The problem lies entirely in pacing. At 109 minutes, this film should not feel long, and yet it does. Director Baltasar Kormákur, who previously worked with Wahlberg on Contraband, simply doesn’t tell the story on screen with enough urgency or zip to maintain any dramatic tension. Whereas so many mediocre action films and action comedies these days suffer from too much action and rushing through dialogue and plot development in order to get to the next set piece, 2 GUNS has the exact problem: there’s not enough going on, action or comedy-wise, to keep the proceedings from dragging. Now, one might justify a slower pace if it was for the sake of character development, but there’s not a whole lot of that be found here, either. Bobby and Stig are pretty much the same guys at the end of the film that they were at the start. They just have a lot fewer friends and contacts still among the land of the living.
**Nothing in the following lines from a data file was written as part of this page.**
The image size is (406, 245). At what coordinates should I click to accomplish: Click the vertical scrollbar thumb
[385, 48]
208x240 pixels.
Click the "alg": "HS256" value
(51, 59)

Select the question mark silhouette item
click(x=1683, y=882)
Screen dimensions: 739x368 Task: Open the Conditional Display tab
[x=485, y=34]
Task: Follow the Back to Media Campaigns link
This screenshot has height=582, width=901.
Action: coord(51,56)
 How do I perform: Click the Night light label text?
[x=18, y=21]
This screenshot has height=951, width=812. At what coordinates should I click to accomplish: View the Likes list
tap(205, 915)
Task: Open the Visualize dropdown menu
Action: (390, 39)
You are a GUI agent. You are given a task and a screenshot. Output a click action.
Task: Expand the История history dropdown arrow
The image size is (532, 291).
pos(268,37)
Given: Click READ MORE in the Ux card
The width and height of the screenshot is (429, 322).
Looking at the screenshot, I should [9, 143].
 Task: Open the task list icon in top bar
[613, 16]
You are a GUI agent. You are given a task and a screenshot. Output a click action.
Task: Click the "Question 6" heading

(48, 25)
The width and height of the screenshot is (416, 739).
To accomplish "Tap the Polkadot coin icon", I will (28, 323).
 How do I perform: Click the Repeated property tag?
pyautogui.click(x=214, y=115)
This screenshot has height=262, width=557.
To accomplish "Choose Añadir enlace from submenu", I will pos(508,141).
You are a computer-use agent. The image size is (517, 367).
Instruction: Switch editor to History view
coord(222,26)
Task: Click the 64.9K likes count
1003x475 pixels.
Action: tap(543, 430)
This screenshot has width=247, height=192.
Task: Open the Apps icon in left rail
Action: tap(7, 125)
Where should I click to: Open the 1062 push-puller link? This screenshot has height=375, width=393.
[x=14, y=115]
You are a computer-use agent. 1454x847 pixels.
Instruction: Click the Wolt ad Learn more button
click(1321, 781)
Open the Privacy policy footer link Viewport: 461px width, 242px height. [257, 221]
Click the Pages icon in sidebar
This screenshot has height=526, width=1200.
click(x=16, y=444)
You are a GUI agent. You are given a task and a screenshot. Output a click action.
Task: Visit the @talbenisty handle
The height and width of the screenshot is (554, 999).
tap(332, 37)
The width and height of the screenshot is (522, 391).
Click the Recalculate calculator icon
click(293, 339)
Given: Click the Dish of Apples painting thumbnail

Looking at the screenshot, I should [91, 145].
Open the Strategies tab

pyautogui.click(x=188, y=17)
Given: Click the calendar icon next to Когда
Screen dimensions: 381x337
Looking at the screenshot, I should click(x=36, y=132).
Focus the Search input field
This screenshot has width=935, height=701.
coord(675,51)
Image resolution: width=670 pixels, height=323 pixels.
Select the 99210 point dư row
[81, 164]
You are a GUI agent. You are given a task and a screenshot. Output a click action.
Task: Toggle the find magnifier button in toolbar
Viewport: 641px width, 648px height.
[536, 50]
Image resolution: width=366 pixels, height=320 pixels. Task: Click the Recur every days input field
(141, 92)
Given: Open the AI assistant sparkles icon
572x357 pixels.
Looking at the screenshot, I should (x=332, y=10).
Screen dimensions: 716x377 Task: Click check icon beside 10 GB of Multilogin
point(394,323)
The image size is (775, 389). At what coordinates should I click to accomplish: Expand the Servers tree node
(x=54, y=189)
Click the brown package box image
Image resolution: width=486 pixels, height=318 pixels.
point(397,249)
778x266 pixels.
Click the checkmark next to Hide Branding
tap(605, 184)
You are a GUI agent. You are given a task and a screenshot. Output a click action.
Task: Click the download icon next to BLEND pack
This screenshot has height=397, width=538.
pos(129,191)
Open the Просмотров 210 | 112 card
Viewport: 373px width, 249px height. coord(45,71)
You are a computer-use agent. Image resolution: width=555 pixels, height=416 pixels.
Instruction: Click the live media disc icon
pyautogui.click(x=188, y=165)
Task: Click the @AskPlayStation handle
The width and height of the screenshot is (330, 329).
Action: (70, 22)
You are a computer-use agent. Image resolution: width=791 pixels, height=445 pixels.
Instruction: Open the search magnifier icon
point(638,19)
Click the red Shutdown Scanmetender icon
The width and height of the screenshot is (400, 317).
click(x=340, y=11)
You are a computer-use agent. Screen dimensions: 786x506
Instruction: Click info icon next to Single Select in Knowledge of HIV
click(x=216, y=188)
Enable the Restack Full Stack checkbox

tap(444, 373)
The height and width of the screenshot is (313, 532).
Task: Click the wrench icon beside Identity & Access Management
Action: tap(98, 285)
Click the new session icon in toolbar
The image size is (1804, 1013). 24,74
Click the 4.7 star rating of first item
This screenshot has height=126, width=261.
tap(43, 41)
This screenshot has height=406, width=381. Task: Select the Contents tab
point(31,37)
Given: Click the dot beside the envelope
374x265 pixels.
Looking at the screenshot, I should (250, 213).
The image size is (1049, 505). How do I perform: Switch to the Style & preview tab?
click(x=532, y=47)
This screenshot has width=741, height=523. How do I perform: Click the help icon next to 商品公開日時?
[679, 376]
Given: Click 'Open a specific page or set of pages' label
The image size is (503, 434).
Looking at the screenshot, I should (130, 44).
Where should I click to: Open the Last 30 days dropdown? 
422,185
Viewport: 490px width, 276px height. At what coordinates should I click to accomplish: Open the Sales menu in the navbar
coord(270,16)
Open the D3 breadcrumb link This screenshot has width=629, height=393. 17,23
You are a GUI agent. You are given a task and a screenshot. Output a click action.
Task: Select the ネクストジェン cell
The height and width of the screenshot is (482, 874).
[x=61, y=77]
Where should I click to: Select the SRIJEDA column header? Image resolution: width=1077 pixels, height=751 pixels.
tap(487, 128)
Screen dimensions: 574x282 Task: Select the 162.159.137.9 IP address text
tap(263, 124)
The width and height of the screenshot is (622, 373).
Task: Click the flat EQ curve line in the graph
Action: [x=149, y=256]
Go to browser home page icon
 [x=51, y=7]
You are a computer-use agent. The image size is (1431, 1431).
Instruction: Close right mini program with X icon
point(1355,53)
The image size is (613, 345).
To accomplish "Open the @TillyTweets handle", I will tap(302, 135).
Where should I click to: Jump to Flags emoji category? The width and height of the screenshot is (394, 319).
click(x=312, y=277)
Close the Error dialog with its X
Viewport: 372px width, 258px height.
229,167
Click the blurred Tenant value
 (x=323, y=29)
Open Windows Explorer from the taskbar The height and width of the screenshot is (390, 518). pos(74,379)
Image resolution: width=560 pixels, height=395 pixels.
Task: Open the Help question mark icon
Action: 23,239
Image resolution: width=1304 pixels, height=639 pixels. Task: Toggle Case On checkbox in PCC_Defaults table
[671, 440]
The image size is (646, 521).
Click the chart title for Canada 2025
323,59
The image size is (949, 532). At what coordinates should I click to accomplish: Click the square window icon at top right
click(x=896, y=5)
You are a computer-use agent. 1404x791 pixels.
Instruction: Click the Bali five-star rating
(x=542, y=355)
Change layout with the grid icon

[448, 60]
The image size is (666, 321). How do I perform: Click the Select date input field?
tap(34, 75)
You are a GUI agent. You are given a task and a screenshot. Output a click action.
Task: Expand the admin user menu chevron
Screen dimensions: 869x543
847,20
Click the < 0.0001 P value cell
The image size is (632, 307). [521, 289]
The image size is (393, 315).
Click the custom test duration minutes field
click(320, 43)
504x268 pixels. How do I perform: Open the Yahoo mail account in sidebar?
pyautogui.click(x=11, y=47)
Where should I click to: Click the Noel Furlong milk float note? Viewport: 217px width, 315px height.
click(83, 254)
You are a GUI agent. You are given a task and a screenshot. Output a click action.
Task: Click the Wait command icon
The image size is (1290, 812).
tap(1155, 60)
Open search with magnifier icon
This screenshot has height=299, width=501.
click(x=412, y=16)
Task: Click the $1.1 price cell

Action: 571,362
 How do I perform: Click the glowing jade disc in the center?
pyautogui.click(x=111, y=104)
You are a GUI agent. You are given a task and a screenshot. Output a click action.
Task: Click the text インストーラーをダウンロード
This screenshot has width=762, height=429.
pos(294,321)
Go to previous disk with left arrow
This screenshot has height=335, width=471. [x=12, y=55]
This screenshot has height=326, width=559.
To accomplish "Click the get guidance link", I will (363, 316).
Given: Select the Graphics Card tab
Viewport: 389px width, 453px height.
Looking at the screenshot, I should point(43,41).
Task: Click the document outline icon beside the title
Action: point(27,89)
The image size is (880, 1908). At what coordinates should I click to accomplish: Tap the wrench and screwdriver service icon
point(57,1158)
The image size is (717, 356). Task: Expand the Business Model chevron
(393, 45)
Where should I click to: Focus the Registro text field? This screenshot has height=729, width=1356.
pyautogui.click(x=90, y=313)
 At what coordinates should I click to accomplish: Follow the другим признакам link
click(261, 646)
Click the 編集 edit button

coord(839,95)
it’s got a few laughs here and there, and when the action does happen, it’s occasionally fun, but for the most part, 2 GUNS comes to theaters this weekend shooting blanks. No need to see this one in the theater, folks. It will make a good RedBox rental when there’s nothing else to watch on a rainy day.

Score: 2.5 out of 5

2 Guns
Starring Denzel Washington, Mark Wahlberg, Paula Patton, Bill Paxton, James Marsden, Fred Ward, and Edward James Olmos. Directed by Baltasar Kormákur.
Running Time: 109 minutes
Rated R for violence throughout, language and brief nudity.